Saturday, February 10, 2018

Inspiration

It's an elusive juice - sporting inspiration. Athletes talk of 'form' and how difficult it is to peak to their optimum performance, as well as the mental glass ceilings they need to break through to achieve these goals. It's a lonely affair too. In the dark Scottish months when it's hard to feel motivated, some stories just show what's possible and perhaps how weak most of us are at forcing the issue (why we're happy to be bumblers!). Dave MacLeod has always inspired me, not because he is the 'strongest' climber or sends the hardest lines (he freely admits he isn't and doesn't). After a long recovery from a shoulder injury, he has just climbed Catalán Witness the Fitness which has to rank as one of the most intricate (and powerful) problems in Europe. Dave is used to roofs - he cut his teeth at Dumbarton on the likes of Pressure, and more recently the long roof problems at Arisaig Cave such as 4th Wave. Dave has written a terrific piece in Rock & Ice magazine about this experience. Time to set some goals for the season!

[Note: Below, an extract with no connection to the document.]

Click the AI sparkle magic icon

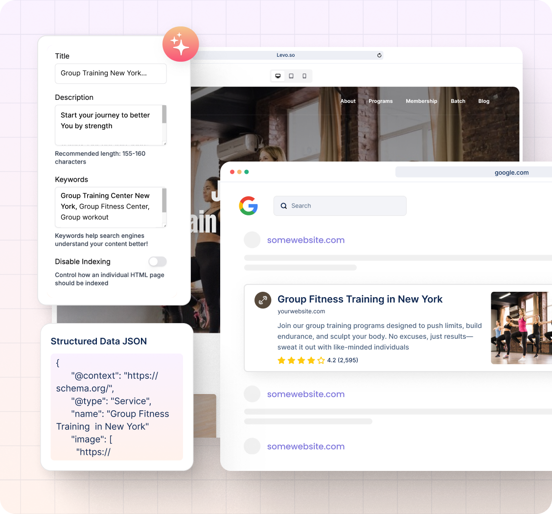click(x=181, y=44)
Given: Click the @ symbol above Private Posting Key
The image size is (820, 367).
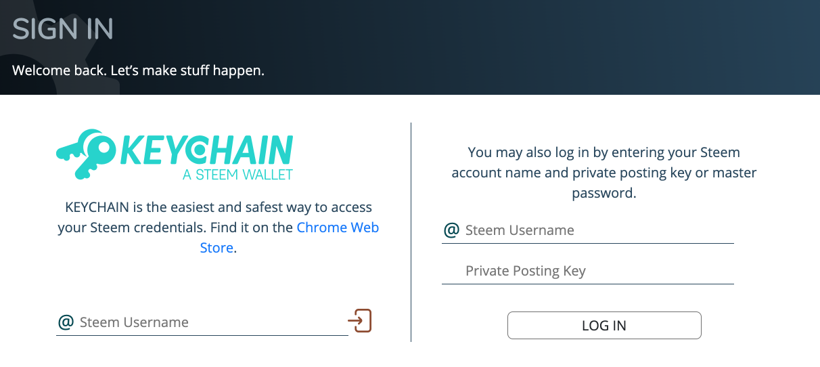Looking at the screenshot, I should (451, 230).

Wednesday, January 17, 2018

Mountains, Risk, and Volume


Many volumes have been written on risk from the point of view of Economics, Evolutionary Theory, Society, etc.but risk on the hills is becoming a lot more topical with the sheer volume of people approaching mountains as something akin to 'instant freedom' from the urban world or as a monetised escape. The recent criticism of mountaineering as rich people building their CV and measures to limit ascents of Everest, for example, have brought this issue to the fore. What are our mountaineering responsibilities and rights in a 'post-exploration' world?

Our author Francis Sanzaro (author of 'The Boulder'), now editor of Rock & Ice, has written an intriguing piece for the New York Times on our right to take risks in the mountains.

Friday, January 12, 2018

Boulder Scotland bouldering app

We've just signed a deal with Vertical Life to license Stone Country guides on their terrific app. Check it out and download to IOS or Android. Buyers of the book will soon find a stickered code inside the book which allows them a free download of the app. It's very functional, clean and easy to use, plus they have dozens of other guidebooks available to use on the app. We hope the app is available from January 2018. Those who have purchased the book already can email us for a code to unlock the app.

Thursday, November 16, 2017

Dumbarton Rock article in World Archaeology


Bouldering might feel just appear to be just a bit of athletic fun on some rock, but some take it very seriously indeed ... even archaeologists. The latest issue of the academic journal 'World Archaeology' features an article on the idea of 'counter archaeology', as practised by boulderers at Dumbarton Rock (amongst other visitors such as graffiti taggers/artists). It's always worthwhile taking some reflective time to consider what our activities mean in the greater scheme of things, and how they might appear to someone who has never witnessed this activity. In more imaginative contexts, some might see bouldering as 'costly signalling behaviour' (showing off), or consider it a pure form of non-representational theory (talk to John Hutchinson), and some might just call it 'bonsai mountaineering' (my term). Anyway, it was all a collective effort instigated by some kind archaeologists at ACCORD, an enlightened group of enthusiastic people who believe in opening archaeology to everyone... check out some of their projects at this open access site >>> which includes a 3D model of the Pongo boulder.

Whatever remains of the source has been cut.